How to complete this task → With both ends included, repeat exactly the lines of the entries below from the one containing "Image resolution: width=384, height=2576." down to the one containing "Hose Reels (238, 159)", and no others.

Records shown →
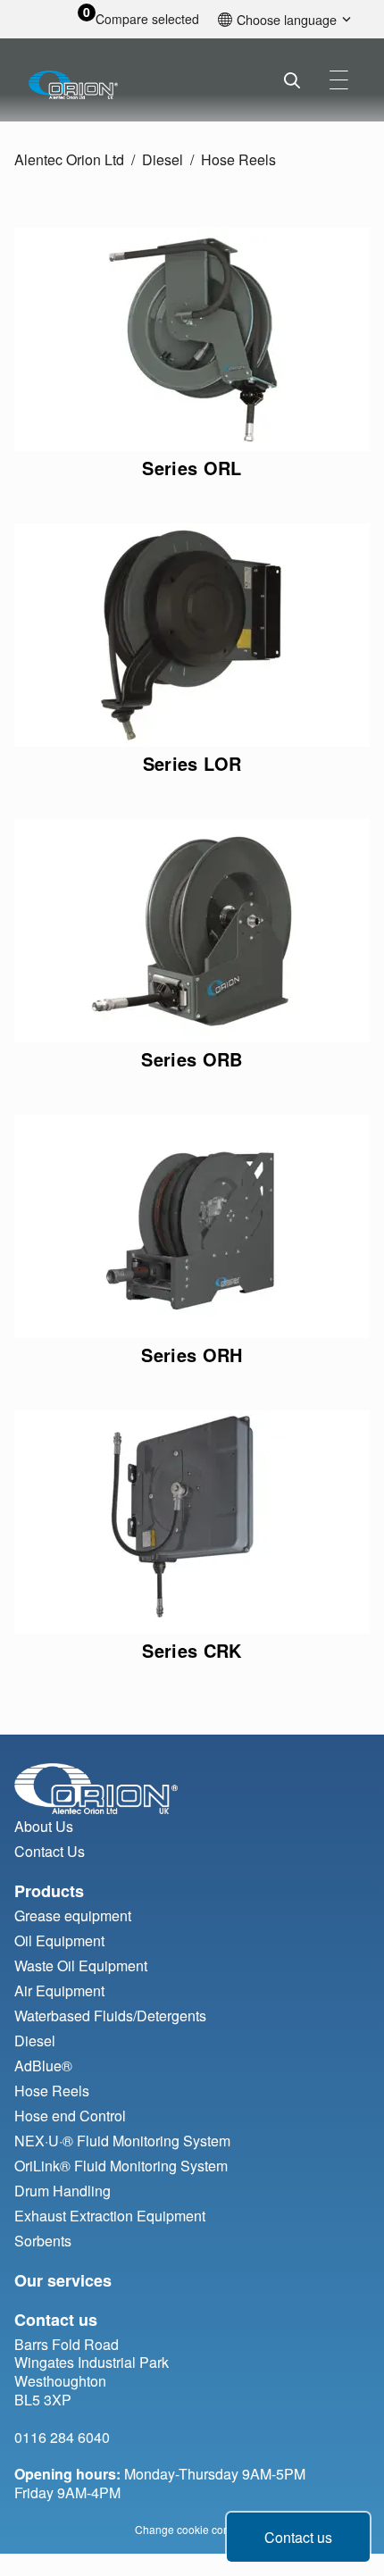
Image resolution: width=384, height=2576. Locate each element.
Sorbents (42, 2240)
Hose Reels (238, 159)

--

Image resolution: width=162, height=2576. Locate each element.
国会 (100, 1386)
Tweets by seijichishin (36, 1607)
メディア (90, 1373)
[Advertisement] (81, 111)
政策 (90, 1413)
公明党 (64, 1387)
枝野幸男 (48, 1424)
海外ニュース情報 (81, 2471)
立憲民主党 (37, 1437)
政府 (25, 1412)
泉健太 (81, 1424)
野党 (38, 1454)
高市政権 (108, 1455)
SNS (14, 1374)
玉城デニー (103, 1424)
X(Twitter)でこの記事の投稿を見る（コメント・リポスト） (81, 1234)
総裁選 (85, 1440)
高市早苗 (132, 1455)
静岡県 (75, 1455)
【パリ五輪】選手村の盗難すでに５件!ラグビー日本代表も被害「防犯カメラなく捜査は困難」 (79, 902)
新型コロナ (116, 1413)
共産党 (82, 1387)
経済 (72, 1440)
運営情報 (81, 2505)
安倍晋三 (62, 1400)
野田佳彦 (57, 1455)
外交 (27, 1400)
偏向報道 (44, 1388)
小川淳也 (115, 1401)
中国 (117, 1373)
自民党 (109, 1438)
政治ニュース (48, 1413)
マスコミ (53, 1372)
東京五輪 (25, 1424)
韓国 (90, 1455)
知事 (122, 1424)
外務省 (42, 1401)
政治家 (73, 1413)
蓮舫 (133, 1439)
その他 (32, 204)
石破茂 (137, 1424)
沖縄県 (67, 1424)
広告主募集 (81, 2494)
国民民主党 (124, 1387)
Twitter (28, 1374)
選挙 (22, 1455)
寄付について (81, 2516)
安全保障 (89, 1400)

...

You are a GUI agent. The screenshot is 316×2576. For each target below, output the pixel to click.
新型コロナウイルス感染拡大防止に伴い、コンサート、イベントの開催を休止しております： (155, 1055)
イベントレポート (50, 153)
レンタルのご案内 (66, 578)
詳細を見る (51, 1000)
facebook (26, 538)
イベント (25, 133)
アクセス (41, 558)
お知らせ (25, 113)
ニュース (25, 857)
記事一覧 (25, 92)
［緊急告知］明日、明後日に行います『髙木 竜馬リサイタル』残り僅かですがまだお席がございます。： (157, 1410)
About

Answer to the problem →
Image resolution: width=384, height=2576. Locate each element.
Sorbents (42, 2240)
Hose Reels (238, 159)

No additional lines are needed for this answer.